— Prompt —
What is needed is an exact copy of all the lines below.

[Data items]
---
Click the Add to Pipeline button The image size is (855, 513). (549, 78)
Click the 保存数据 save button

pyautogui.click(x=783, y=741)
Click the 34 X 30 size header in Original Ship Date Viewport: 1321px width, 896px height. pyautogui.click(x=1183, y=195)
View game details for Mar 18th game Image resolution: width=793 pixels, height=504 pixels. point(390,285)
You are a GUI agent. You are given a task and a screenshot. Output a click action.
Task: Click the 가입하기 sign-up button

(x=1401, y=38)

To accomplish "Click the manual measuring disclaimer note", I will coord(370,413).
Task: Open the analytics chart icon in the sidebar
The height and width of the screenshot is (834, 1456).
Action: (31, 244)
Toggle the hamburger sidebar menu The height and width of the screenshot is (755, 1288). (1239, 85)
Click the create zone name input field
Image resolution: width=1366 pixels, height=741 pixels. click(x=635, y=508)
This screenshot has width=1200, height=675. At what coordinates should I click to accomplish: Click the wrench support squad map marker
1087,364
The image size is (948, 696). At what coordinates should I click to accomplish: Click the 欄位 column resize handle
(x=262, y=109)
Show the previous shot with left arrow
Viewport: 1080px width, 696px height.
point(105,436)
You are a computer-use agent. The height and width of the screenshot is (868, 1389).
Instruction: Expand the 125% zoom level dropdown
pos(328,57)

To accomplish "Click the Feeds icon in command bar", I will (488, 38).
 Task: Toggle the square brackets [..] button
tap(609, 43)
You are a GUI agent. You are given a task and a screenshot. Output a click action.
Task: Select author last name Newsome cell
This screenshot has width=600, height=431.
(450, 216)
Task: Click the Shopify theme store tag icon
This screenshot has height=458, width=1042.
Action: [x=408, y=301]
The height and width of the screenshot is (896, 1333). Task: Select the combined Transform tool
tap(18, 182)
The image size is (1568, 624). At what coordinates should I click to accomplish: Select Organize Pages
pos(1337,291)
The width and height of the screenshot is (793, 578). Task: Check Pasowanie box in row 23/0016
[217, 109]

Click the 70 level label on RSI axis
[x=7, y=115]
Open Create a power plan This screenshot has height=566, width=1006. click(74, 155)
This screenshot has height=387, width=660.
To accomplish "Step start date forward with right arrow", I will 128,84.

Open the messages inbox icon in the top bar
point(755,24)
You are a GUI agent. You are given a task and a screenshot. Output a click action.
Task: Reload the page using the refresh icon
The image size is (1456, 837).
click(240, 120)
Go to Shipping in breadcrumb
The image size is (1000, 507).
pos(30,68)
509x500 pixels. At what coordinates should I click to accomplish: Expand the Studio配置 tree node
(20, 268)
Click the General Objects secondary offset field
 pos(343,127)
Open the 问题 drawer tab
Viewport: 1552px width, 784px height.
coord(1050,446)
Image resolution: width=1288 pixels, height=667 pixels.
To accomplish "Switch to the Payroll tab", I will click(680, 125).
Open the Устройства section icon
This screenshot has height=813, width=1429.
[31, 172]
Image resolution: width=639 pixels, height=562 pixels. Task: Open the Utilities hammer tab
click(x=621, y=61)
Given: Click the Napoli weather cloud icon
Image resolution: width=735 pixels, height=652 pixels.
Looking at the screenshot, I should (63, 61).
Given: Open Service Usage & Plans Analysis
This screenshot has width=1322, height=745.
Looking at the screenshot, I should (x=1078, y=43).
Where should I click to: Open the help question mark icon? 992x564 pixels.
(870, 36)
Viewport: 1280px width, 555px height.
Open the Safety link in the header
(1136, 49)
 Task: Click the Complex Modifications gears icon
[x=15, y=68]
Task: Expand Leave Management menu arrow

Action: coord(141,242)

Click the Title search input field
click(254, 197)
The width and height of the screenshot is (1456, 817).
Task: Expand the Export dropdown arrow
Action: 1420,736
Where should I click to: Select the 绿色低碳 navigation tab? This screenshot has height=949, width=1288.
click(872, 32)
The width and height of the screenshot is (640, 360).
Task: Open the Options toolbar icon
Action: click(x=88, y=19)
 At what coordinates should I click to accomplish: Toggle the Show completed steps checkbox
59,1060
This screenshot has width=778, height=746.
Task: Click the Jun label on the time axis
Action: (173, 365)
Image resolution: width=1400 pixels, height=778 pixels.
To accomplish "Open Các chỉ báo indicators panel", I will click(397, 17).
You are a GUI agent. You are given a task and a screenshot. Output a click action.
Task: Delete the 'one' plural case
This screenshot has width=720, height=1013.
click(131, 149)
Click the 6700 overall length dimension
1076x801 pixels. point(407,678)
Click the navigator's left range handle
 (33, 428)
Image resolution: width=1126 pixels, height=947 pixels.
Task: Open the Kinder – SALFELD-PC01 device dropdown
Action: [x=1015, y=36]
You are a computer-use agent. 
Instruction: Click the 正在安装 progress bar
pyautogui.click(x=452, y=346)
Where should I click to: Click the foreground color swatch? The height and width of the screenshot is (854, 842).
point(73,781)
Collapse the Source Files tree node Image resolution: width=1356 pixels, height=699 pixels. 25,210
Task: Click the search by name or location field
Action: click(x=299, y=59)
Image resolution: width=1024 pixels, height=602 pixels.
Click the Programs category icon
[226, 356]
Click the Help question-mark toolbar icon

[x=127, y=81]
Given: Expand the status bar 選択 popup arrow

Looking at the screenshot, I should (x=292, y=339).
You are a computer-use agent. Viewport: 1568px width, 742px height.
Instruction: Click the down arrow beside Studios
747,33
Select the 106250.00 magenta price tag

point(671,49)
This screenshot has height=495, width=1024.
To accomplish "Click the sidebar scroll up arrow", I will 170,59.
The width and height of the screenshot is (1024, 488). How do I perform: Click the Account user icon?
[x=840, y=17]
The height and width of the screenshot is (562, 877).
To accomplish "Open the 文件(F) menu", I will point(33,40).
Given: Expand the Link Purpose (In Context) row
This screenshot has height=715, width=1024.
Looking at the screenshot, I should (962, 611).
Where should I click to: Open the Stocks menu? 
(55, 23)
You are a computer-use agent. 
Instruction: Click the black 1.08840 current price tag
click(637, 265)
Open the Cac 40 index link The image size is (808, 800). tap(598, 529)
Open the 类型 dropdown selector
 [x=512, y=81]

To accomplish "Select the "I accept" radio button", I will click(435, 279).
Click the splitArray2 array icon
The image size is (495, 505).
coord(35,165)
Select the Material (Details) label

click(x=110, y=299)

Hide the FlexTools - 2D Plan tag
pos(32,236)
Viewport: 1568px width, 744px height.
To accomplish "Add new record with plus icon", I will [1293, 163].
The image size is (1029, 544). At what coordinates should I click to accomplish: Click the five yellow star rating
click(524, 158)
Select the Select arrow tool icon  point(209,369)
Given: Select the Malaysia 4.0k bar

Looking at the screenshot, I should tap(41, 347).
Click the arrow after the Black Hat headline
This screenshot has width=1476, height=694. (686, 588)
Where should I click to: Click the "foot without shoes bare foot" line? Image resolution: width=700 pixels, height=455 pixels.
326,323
---
— Exercise answer —
Click the Add to Pipeline button The image size is (855, 513). (549, 78)
Click the 保存数据 save button

pyautogui.click(x=783, y=741)
Click the 34 X 30 size header in Original Ship Date Viewport: 1321px width, 896px height. pyautogui.click(x=1183, y=195)
View game details for Mar 18th game Image resolution: width=793 pixels, height=504 pixels. point(390,285)
You are a GUI agent. You are given a task and a screenshot. Output a click action.
Task: Click the 가입하기 sign-up button

(x=1401, y=38)

To accomplish "Click the manual measuring disclaimer note", I will coord(370,413).
Task: Open the analytics chart icon in the sidebar
The height and width of the screenshot is (834, 1456).
Action: (31, 244)
Toggle the hamburger sidebar menu The height and width of the screenshot is (755, 1288). (1239, 85)
Click the create zone name input field
Image resolution: width=1366 pixels, height=741 pixels. click(x=635, y=508)
This screenshot has width=1200, height=675. At what coordinates should I click to accomplish: Click the wrench support squad map marker
1087,364
The image size is (948, 696). At what coordinates should I click to accomplish: Click the 欄位 column resize handle
(x=262, y=109)
Show the previous shot with left arrow
Viewport: 1080px width, 696px height.
point(105,436)
You are a computer-use agent. The height and width of the screenshot is (868, 1389).
Instruction: Expand the 125% zoom level dropdown
pos(328,57)

To accomplish "Click the Feeds icon in command bar", I will (488, 38).
 Task: Toggle the square brackets [..] button
tap(609, 43)
You are a GUI agent. You are given a task and a screenshot. Output a click action.
Task: Select author last name Newsome cell
This screenshot has width=600, height=431.
(450, 216)
Task: Click the Shopify theme store tag icon
This screenshot has height=458, width=1042.
Action: [x=408, y=301]
The height and width of the screenshot is (896, 1333). Task: Select the combined Transform tool
tap(18, 182)
The image size is (1568, 624). At what coordinates should I click to accomplish: Select Organize Pages
pos(1337,291)
The width and height of the screenshot is (793, 578). Task: Check Pasowanie box in row 23/0016
[217, 109]

Click the 70 level label on RSI axis
[x=7, y=115]
Open Create a power plan This screenshot has height=566, width=1006. click(74, 155)
This screenshot has height=387, width=660.
To accomplish "Step start date forward with right arrow", I will 128,84.

Open the messages inbox icon in the top bar
point(755,24)
You are a GUI agent. You are given a task and a screenshot. Output a click action.
Task: Reload the page using the refresh icon
The image size is (1456, 837).
click(240, 120)
Go to Shipping in breadcrumb
The image size is (1000, 507).
pos(30,68)
509x500 pixels. At what coordinates should I click to accomplish: Expand the Studio配置 tree node
(20, 268)
Click the General Objects secondary offset field
 pos(343,127)
Open the 问题 drawer tab
Viewport: 1552px width, 784px height.
coord(1050,446)
Image resolution: width=1288 pixels, height=667 pixels.
To accomplish "Switch to the Payroll tab", I will click(680, 125).
Open the Устройства section icon
This screenshot has height=813, width=1429.
[31, 172]
Image resolution: width=639 pixels, height=562 pixels. Task: Open the Utilities hammer tab
click(x=621, y=61)
Given: Click the Napoli weather cloud icon
Image resolution: width=735 pixels, height=652 pixels.
Looking at the screenshot, I should (63, 61).
Given: Open Service Usage & Plans Analysis
This screenshot has width=1322, height=745.
Looking at the screenshot, I should (x=1078, y=43).
Where should I click to: Open the help question mark icon? 992x564 pixels.
(870, 36)
Viewport: 1280px width, 555px height.
Open the Safety link in the header
(1136, 49)
 Task: Click the Complex Modifications gears icon
[x=15, y=68]
Task: Expand Leave Management menu arrow

Action: coord(141,242)

Click the Title search input field
click(254, 197)
The width and height of the screenshot is (1456, 817).
Task: Expand the Export dropdown arrow
Action: 1420,736
Where should I click to: Select the 绿色低碳 navigation tab? This screenshot has height=949, width=1288.
click(872, 32)
The width and height of the screenshot is (640, 360).
Task: Open the Options toolbar icon
Action: click(x=88, y=19)
 At what coordinates should I click to accomplish: Toggle the Show completed steps checkbox
59,1060
This screenshot has width=778, height=746.
Task: Click the Jun label on the time axis
Action: (173, 365)
Image resolution: width=1400 pixels, height=778 pixels.
To accomplish "Open Các chỉ báo indicators panel", I will click(397, 17).
You are a GUI agent. You are given a task and a screenshot. Output a click action.
Task: Delete the 'one' plural case
This screenshot has width=720, height=1013.
click(131, 149)
Click the 6700 overall length dimension
1076x801 pixels. point(407,678)
Click the navigator's left range handle
 (33, 428)
Image resolution: width=1126 pixels, height=947 pixels.
Task: Open the Kinder – SALFELD-PC01 device dropdown
Action: [x=1015, y=36]
You are a computer-use agent. 
Instruction: Click the 正在安装 progress bar
pyautogui.click(x=452, y=346)
Where should I click to: Click the foreground color swatch? The height and width of the screenshot is (854, 842).
point(73,781)
Collapse the Source Files tree node Image resolution: width=1356 pixels, height=699 pixels. 25,210
Task: Click the search by name or location field
Action: click(x=299, y=59)
Image resolution: width=1024 pixels, height=602 pixels.
Click the Programs category icon
[226, 356]
Click the Help question-mark toolbar icon

[x=127, y=81]
Given: Expand the status bar 選択 popup arrow

Looking at the screenshot, I should (x=292, y=339).
You are a computer-use agent. Viewport: 1568px width, 742px height.
Instruction: Click the down arrow beside Studios
747,33
Select the 106250.00 magenta price tag

point(671,49)
This screenshot has height=495, width=1024.
To accomplish "Click the sidebar scroll up arrow", I will 170,59.
The width and height of the screenshot is (1024, 488). How do I perform: Click the Account user icon?
[x=840, y=17]
The height and width of the screenshot is (562, 877).
To accomplish "Open the 文件(F) menu", I will point(33,40).
Given: Expand the Link Purpose (In Context) row
This screenshot has height=715, width=1024.
Looking at the screenshot, I should (962, 611).
Where should I click to: Open the Stocks menu? 
(55, 23)
You are a computer-use agent. 
Instruction: Click the black 1.08840 current price tag
click(637, 265)
Open the Cac 40 index link The image size is (808, 800). tap(598, 529)
Open the 类型 dropdown selector
 [x=512, y=81]

To accomplish "Select the "I accept" radio button", I will click(435, 279).
Click the splitArray2 array icon
The image size is (495, 505).
coord(35,165)
Select the Material (Details) label

click(x=110, y=299)

Hide the FlexTools - 2D Plan tag
pos(32,236)
Viewport: 1568px width, 744px height.
To accomplish "Add new record with plus icon", I will [1293, 163].
The image size is (1029, 544). At what coordinates should I click to accomplish: Click the five yellow star rating
click(524, 158)
Select the Select arrow tool icon  point(209,369)
Given: Select the Malaysia 4.0k bar

Looking at the screenshot, I should tap(41, 347).
Click the arrow after the Black Hat headline
This screenshot has width=1476, height=694. (686, 588)
Where should I click to: Click the "foot without shoes bare foot" line? Image resolution: width=700 pixels, height=455 pixels.
326,323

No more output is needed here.